JurnalPatroliNews – Jakarta -Jagat koridor keagamaan dan pendidikan di wilayah Kabupaten Ponorogo, Jawa Timur, mendadak digemparkan oleh mencuatnya kasus pelanggaran kesusilaan yang cukup berat. Praktik dugaan pencabulan massal dilaporkan terjadi di lingkungan pondok pesantren di daerah tersebut.
Pihak aparat kepolisian setempat bergerak cepat dengan menetapkan unsur pimpinan tertinggi Pondok Pesantren (Ponpes) Tahfidzul Qur’an Raden Wijaya yang berlokasi di wilayah Kecamatan Jambon, sebagai status tersangka.
Tersangka utama dalam perkara asusila ini diketahui berinisial JYD alias KRA Jayadi Adiningrat bin Giman Momok, pria berusia 55 tahun. Ia terbukti secara hukum melakukan serangkaian tindakan pencabulan yang menyasar kepada sejumlah santri laki-laki di dalam lingkungan lembaga yang dipimpinnya tersebut.
Kepala Satuan Reserse Kriminal (Kasatreskrim) Polres Ponorogo, AKP Imam Mujali, mengonfirmasi perihal peningkatan status hukum terhadap oknum pimpinan ponpes tersebut.
Imam menguraikan kepada jajaran jurnalis pada Rabu (20/5) bahwa pasca-dilaksanakannya mekanisme gelar perkara secara internal, pihak terlapor resmi dinaikkan statusnya menjadi tersangka atas dugaan tindak pidana pencabulan.
Keputusan hukum ini diambil berlandaskan hasil pemeriksaan mendalam yang dilakukan penyidik terhadap para korban, diperkuat dengan pengakuan dari mulut tersangka sendiri, serta didukung penuh oleh pemenuhan alat bukti yang sah dan cukup.
Berdasarkan data manifes investigasi sementara, pihak kepolisian sejauh ini telah berhasil mengidentifikasi sedikitnya 11 orang santri yang menjadi korban kebejatan tersangka.
Dari total korban tersebut, enam orang di antaranya tercatat masih berstatus anak di bawah umur.

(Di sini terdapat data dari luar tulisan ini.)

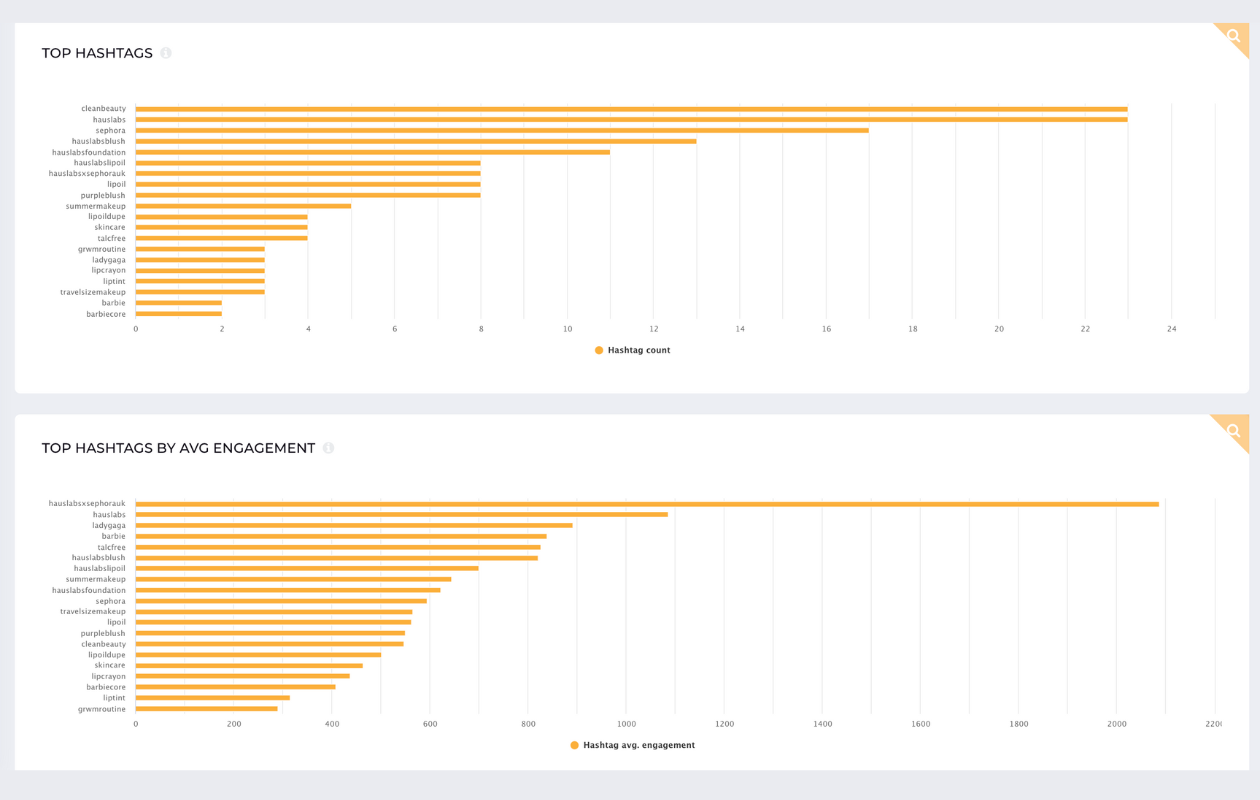Click the sephora bar in Top Hashtags chart
Viewport: 1260px width, 800px height.
click(x=502, y=130)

Sementara itu, untuk lima orang korban lainnya diketahui telah menginjak usia dewasa atau berumur di atas 17 tahun.
Mengenai cara kerja di lapangan, tersangka memanfaatkan posisi dominannya selaku pimpinan dengan melancarkan modus berupa iming-iming atau menawarkan sejumlah uang tunai kepada para santri. Langkah tersebut sengaja dilakukan agar para korban bersedia menuruti pelampiasan nafsu menyimpang dari sang oknum pimpinan.
Penggeledahan Area Ponpes dan Bayang-bayang Sanksi Pidana Guna memperkuat konstruksi pasal yang disangkakan, jajaran penyidik dari Unit IV Perlindungan Perempuan dan Anak (PPA) Satreskrim Polres Ponorogo terpantau langsung turun ke lapangan untuk melakukan penggeledahan di area Ponpes Tahfidzul Qur’an Raden Wijaya pada Selasa (19/5).

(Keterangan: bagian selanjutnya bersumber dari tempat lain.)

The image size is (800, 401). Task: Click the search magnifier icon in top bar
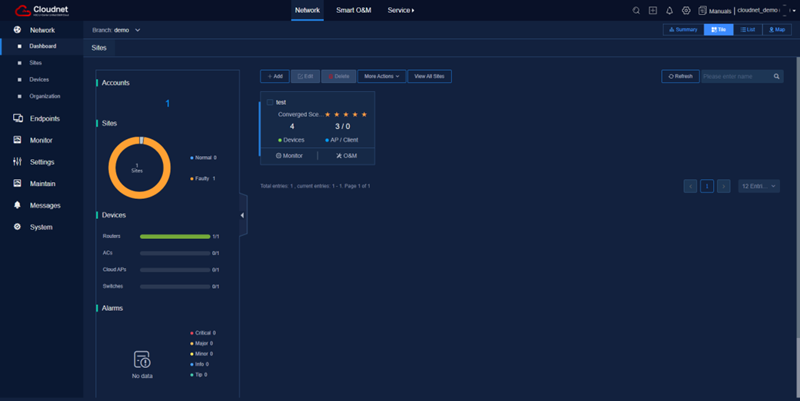[636, 10]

Imam menjelaskan bahwa tujuan utama dari pelaksanaan penggeledahan ini adalah untuk mengamankan dan mengumpulkan ragam alat bukti krusial di tempat kejadian perkara, demi memperkokoh pembuktian tindak pidana yang telah diperbuat oleh pelaku di meja hijau nanti.
Dari jalannya penggeledahan tersebut, korps baju cokelat berhasil menyita sejumlah properti penting dari kamar tersangka.
Beberapa barang bukti yang dibawa petugas di antaranya meliputi satu unit kasur milik pelaku, sejumlah berkas atau dokumen formal terkait dengan legalitas perizinan berdirinya pondok pesantren, pakaian yang diduga menyisakan noda bekas, hingga tumpukan tisu.
Atas perbuatan pidana yang melanggar hukum dan mencederai institusi pendidikan Islam tersebut, tersangka kini dijerat dengan undang-undang perlindungan anak dan pasal asusila terkait.
Pelaku dipastikan menghadapi ancaman hukuman kurungan fisik maksimal selama 12 tahun penjara, serta sanksi kumulatif berupa denda materiil paling banyak senilai Rp 300 juta.
Pihak Satreskrim Polres Ponorogo juga menegaskan bahwa proses pengembangan dan penyidikan atas kasus ini dipastikan masih terus berjalan dinamis di lapangan.
Aparat membuka pintu selebar-lebarnya serta mengimbau kepada masyarakat atau keluarga santri lainnya untuk segera melayangkan laporan resmi ke markas kepolisian terdekat, apabila merasa ada anak atau kerabat mereka yang turut menjadi korban dari aksi keji pelaku namun belum teridentifikasi oleh penyidik.